What is required: When the string "computer" is part of a line below, that line should be copied.

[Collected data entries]
+ + + +

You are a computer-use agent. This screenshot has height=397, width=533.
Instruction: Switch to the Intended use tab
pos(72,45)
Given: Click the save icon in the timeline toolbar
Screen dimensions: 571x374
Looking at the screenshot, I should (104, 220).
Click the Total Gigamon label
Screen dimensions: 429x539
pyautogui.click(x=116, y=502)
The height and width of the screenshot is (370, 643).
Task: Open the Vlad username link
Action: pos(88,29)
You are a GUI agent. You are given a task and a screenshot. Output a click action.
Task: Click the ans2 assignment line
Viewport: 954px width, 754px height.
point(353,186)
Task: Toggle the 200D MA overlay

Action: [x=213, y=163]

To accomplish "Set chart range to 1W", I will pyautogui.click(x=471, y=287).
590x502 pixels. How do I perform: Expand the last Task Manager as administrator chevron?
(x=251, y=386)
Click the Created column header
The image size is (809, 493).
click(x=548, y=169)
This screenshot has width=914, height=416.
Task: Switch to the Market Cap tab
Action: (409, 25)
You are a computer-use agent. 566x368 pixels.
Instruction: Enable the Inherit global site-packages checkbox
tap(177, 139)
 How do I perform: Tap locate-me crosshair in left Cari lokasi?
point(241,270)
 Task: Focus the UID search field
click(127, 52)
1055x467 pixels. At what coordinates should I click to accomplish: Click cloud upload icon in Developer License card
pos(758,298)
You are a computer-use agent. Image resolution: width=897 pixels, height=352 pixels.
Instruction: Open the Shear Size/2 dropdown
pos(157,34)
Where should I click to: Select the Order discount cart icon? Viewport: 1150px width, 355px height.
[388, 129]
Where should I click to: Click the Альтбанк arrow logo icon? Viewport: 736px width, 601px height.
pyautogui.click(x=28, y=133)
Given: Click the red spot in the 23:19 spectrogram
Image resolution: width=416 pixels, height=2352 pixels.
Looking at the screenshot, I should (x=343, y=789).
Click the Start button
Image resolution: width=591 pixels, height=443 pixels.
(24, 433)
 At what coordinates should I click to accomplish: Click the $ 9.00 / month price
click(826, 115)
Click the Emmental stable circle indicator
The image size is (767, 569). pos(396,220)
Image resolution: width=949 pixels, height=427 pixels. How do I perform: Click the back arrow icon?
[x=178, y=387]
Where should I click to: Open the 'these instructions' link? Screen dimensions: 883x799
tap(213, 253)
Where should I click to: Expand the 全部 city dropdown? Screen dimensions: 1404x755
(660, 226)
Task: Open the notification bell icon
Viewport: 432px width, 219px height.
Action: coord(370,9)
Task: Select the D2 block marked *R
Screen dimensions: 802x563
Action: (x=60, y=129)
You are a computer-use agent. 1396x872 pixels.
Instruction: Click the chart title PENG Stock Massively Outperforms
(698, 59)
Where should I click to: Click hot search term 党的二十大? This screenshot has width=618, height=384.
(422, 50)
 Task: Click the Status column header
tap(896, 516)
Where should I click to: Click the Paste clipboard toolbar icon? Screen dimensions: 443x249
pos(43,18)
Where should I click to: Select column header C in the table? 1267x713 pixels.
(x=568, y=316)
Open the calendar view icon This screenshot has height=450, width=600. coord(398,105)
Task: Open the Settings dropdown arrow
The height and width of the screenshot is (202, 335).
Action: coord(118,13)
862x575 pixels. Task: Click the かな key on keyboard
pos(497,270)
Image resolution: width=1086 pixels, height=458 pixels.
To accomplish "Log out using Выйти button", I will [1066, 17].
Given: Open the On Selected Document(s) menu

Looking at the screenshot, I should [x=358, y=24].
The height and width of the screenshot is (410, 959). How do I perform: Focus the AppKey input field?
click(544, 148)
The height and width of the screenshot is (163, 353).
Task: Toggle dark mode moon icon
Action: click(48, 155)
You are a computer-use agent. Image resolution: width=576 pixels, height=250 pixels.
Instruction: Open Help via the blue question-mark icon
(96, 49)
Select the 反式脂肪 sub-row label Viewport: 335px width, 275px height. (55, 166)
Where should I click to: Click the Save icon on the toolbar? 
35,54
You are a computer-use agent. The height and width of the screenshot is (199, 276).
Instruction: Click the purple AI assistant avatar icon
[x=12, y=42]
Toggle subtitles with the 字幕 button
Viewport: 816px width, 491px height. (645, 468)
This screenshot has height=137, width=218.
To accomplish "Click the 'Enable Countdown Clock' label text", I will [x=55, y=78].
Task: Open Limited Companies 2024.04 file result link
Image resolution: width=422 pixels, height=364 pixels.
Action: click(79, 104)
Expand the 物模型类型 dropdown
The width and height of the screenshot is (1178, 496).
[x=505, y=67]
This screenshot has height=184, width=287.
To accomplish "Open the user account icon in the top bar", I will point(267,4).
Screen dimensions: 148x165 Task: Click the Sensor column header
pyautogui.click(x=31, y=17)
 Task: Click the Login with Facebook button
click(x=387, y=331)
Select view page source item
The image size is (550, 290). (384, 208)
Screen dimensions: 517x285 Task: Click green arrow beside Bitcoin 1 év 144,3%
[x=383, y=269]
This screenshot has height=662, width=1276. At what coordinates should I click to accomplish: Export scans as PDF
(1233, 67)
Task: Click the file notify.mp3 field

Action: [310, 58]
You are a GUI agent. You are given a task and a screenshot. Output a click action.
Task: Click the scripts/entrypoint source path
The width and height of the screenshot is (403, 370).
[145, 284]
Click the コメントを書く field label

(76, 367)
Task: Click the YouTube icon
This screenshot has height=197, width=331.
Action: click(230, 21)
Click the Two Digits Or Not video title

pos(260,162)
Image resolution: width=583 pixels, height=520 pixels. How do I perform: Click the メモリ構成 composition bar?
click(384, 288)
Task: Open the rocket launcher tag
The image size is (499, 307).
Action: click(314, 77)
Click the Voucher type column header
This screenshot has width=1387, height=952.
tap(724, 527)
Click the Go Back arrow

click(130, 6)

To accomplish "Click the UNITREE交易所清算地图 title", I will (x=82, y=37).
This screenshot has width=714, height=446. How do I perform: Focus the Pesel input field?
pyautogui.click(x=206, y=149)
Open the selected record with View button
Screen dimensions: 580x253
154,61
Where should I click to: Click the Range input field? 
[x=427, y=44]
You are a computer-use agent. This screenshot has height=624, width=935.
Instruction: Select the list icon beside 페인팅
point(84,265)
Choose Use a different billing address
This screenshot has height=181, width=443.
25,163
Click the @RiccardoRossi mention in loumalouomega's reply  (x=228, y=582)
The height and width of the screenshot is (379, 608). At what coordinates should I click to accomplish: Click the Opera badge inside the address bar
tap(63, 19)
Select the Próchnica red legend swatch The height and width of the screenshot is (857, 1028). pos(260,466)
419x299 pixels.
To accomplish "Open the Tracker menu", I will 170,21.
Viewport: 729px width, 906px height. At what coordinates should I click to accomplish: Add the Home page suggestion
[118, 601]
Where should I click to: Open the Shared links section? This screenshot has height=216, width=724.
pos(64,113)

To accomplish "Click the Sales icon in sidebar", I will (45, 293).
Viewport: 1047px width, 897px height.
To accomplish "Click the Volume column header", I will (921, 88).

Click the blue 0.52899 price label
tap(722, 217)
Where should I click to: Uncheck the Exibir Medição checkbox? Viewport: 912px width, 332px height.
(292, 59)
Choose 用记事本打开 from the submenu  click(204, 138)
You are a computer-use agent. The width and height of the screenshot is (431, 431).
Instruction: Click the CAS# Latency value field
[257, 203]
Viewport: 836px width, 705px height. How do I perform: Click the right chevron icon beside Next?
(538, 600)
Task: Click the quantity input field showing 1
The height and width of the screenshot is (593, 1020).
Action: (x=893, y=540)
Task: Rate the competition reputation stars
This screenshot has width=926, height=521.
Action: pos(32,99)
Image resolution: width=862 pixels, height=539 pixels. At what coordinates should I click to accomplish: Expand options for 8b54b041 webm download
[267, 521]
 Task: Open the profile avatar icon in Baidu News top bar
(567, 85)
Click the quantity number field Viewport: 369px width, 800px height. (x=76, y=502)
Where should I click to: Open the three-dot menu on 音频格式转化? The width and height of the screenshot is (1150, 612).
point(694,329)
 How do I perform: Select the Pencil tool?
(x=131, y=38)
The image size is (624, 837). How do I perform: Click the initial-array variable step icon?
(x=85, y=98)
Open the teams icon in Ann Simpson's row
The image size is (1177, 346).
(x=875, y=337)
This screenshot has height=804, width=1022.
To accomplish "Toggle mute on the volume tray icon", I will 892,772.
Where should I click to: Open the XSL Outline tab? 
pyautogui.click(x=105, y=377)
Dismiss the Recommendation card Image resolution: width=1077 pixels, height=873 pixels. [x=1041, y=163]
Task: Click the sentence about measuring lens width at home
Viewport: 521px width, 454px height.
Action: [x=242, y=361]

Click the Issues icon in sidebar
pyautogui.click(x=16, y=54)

+ + + +

Answer to this problem:
You are a computer-use agent. This screenshot has height=397, width=533.
You are a computer-use agent. 566x368 pixels.
You are a computer-use agent. Image resolution: width=897 pixels, height=352 pixels.
You are a computer-use agent. 1396x872 pixels.
You are a computer-use agent. Image resolution: width=576 pixels, height=250 pixels.
You are a computer-use agent. The height and width of the screenshot is (199, 276).
You are a computer-use agent. This screenshot has height=624, width=935.
You are a computer-use agent. The width and height of the screenshot is (431, 431).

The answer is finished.